SAFE marks a major evolution in the EU’s approach to defence policy, introducing for the first time a loan-based mechanism backed by the Union’s credit rating to finance national military investments. Unlike previous instruments limited to grants or small-scale programmes, SAFE enables Member States to access competitively priced, long-maturity loans to fund procurement in key categories – from artillery and ammunition as well as ground forces equipment to cyber, air defence, drones, and strategic enablers. The EU expects this new mechanism to trigger over €800 billion in defence-related spending across the bloc by the end of the decade.
To avoid fragmentation and maximise industrial impact, most SAFE-supported projects must be conducted jointly between at least two eligible countries, including Ukraine and EEA–EFTA partners. However, individual Member State procurements will also be temporarily supported to address urgent capability gaps. Projects will be divided into two categories, with strict origin requirements – at least 65% of components must come from the EU, EEA–EFTA, or Ukraine. Category 2 projects (e.g. air defence, space, C4ISTAR, AI/ EW) must additionally meet higher sovereignty and modification standards, ensuring full operational control within the Union.
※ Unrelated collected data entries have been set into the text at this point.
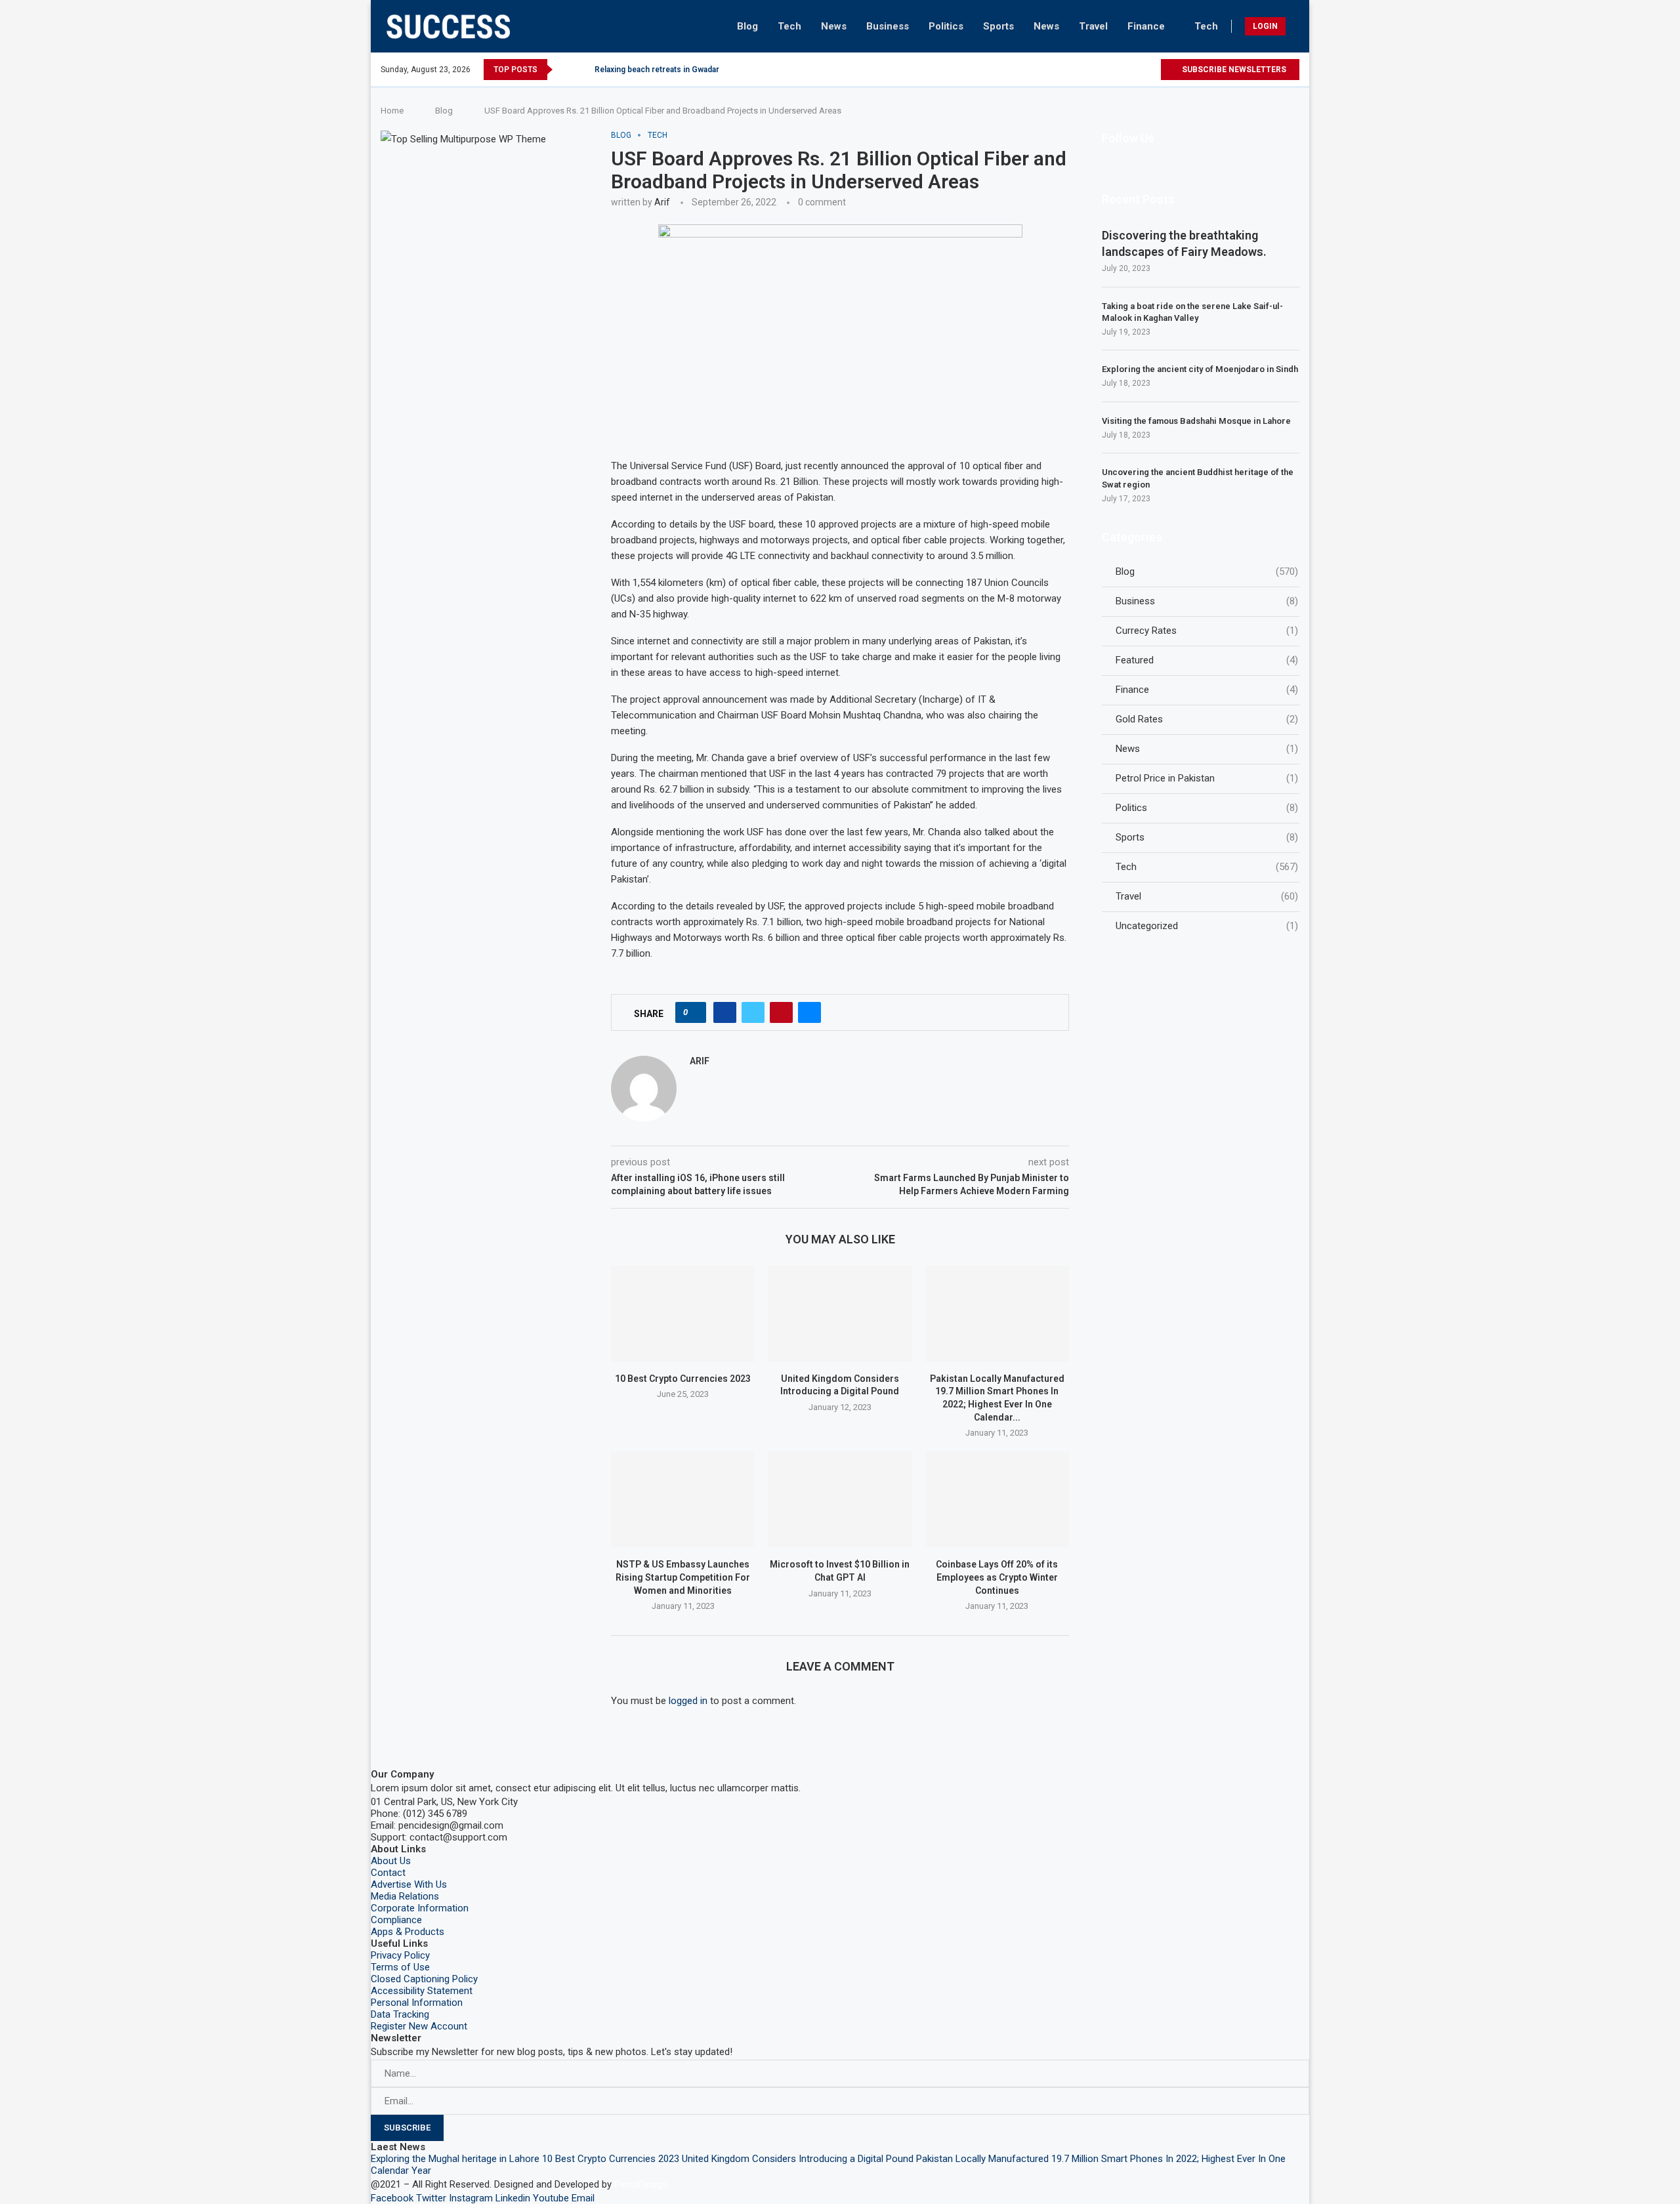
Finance (1146, 26)
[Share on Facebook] (724, 1012)
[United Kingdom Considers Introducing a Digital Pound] (840, 1314)
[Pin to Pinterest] (781, 1012)
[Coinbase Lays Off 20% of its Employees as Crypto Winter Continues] (997, 1499)
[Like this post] (694, 1012)
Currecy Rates (1207, 630)
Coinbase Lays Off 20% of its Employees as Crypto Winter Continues (997, 1577)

The initial response from capitals has been strong: by 29 July 2025, 18 Member States – including Poland, France, Italy, and the Baltic countries – had submitted expressions of interest, with a combined indicative demand of €127 billion. Next, governments are expected to submit detailed National Defence Investment Plans by 30 November. If approved, loan agreements could be finalised as early as February 2026, triggering advance payments and allowing procurement projects to begin by mid-year.
Crucially, SAFE is not limited to the EU’s internal market. While only Member States may access loans, partner countries like Ukraine, Norway, and the UK may participate in joint procurement and contribute industrially. The mechanism is explicitly designed to support Ukraine’s integration into the European defence architecture – offering co-financing opportunities and industrial participation on equal terms. With defence production ramping up and Europe seeking greater strategic autonomy, SAFE may become the defining instrument of EU military rearmament in the second half of the decade.